Fürchterlich. Mittelalter...:eek::eek::eek::mad::mad::mad:
 

eruvaer

Well-Known Member
Hier heißt es aus der Bäckerei seien sie entlassen, aber jemand der ein Restaurant in einer nahegelegen großen Stadt eröffnet, möchte in diesem Ausländer anstellen. So seien sie Kunden gewarnt und in seinen bestehenden wurde es wegen Beschäftigter Ausländer keine Einbüßen geben.
Er hätte als der Bäcker die beiden nicht entlassen und auch den Verlust des Geschäfts in Kauf genommen und eine Revolution gestartet.
Ganz so couragiert klingt sein Plan nun nicht.

Wobei ich mir gar nicht so sicher bin, wer da nun der Böse ist, da dass Dorf eine Schule hat die Bäcker ausbildet, aber die Arbeitsbedingungen in dieser Bäckerei so sehr schlecht seien, dass sie nicht zumutbar waren und der Bäcker besser die Bedingungen verbessern, als billige Arbeiter aus dem Ausland anzustellen...

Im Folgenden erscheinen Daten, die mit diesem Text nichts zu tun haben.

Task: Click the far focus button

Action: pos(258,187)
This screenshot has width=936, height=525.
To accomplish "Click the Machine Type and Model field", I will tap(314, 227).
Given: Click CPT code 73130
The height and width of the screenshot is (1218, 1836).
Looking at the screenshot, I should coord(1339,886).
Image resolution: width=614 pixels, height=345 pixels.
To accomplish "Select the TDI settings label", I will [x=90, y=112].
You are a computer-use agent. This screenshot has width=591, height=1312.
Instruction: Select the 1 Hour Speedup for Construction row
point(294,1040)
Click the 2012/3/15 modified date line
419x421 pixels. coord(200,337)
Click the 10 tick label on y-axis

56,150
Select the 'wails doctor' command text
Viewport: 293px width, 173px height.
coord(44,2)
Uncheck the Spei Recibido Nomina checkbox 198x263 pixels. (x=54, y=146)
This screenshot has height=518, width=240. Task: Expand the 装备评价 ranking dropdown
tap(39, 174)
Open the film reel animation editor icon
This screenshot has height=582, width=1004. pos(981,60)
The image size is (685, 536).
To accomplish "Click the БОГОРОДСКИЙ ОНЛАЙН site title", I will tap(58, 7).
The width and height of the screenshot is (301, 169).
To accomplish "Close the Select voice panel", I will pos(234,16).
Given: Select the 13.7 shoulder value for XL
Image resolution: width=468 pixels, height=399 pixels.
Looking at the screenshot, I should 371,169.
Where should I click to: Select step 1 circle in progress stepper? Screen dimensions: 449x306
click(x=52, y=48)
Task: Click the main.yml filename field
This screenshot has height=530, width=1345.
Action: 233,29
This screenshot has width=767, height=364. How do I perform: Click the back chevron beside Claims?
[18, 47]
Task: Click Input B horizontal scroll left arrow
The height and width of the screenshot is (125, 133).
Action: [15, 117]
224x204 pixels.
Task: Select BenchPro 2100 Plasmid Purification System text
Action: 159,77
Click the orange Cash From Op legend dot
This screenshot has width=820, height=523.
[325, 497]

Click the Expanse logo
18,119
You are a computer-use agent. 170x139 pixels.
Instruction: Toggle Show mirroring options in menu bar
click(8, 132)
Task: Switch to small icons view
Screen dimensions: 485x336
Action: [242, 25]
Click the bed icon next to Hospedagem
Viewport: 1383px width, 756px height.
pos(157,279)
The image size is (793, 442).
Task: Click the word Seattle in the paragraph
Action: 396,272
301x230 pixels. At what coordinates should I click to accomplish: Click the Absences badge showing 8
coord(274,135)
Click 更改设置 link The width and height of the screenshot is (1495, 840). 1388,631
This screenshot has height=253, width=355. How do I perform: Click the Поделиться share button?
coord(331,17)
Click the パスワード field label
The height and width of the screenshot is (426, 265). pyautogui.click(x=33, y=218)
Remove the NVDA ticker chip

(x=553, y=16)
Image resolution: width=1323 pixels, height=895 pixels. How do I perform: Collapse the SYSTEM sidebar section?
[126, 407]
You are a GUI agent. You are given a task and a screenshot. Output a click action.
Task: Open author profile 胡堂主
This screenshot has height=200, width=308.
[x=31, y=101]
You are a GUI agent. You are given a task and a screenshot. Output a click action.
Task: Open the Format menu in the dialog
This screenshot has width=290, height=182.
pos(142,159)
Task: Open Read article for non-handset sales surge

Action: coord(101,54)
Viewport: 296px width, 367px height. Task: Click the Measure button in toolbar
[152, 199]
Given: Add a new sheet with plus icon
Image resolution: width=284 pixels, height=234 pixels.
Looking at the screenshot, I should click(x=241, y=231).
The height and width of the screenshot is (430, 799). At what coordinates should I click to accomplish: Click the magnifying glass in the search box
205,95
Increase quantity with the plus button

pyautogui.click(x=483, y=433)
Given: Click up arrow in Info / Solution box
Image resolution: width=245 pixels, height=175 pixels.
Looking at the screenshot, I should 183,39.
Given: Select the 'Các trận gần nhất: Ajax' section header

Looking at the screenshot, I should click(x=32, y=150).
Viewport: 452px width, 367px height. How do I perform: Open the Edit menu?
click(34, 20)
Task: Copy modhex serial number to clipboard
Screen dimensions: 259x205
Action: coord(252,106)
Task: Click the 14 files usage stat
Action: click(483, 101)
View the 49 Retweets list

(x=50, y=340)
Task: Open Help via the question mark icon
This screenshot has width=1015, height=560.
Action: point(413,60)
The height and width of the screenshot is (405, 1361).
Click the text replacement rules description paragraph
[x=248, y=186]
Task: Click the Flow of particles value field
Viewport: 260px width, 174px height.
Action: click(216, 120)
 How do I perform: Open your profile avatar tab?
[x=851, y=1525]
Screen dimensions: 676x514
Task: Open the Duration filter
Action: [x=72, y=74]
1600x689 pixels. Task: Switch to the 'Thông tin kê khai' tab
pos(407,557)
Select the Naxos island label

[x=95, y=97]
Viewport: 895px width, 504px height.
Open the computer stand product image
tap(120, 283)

https://www.romania-insider.com/romania-ditrau-bread-factory-workers-sri-lanka
 

Burebista

Well-Known Member
Hier heißt es aus der Bäckerei seien sie entlassen, aber jemand der ein Restaurant in einer nahegelegen großen Stadt eröffnet, möchte in diesem Ausländer anstellen. So seien sie Kunden gewarnt und in seinen bestehenden wurde es wegen Beschäftigter Ausländer keine Einbüßen geben.
Er hätte als der Bäcker die beiden nicht entlassen und auch den Verlust des Geschäfts in Kauf genommen und eine Revolution gestartet.
Ganz so couragiert klingt sein Plan nun nicht.

Wobei ich mir gar nicht so sicher bin, wer da nun der Böse ist, da dass Dorf eine Schule hat die Bäcker ausbildet, aber die Arbeitsbedingungen in dieser Bäckerei so sehr schlecht seien, dass sie nicht zumutbar waren und der Bäcker besser die Bedingungen verbessern, als billige Arbeiter aus dem Ausland anzustellen...


https://www.romania-insider.com/romania-ditrau-bread-factory-workers-sri-lanka

Habe mehrere Webseiten gelesen. Entlassen wurden sie doch nicht. Die Direktorin hat sich bereitgestellt, die 2 Männer in einer anderen Abteilung der Fabrik zu schicken, sodass sie nicht mehr an das Brot kommen können. Die 2 wohnen in einem Nachbardorf.

Die Sache ist noch nicht erledigt, wie ich gestern abend falsch verstanden habe. Die Leute haben sich noch nicht entschieden, ob sie diese Lösung annehmen... Sie wollen bis Montag eine Petition schreiben, mit all ihren Unzufriedenheiten.
Eine Entlassung wäre schwer möglich. Es gibt ja Arbeitsrecht.
Dass die Arbeitsbedingungen nicht gut sind, kann sein. Die Extrastunden wurden auch nicht bezahlt. Na ja, die meisten Fabrikbesitzer stellen die Arbeiter auf das gesetzliche Mindestlohn (2230 Lei, etwa 470 Euro) an, bezahlen aber fast immer mehr. Wenn man aber als Arbeiter das Geld über diesen Mindestlohn nicht erhält, kann man nicht klagen. Wenn man eben
einen Vertrag
auf Mindestlohn unterzeichnet hat.

Die Fabrikdirektorin hat auch versprochen, dass in den nächsten 6 Monaten kein Fremder angestellt wird, und man wird versuchen aus dem Dorf Arbeiter zu rekrutieren. Aber dann müsste die Direktion durch Vertrag mehr bezahlen.

Die 2 Menschen aus Sri Lanka haben aus der Presse über die Diskussion erfahren. Sind beängstigt. Einer hat auch geweint.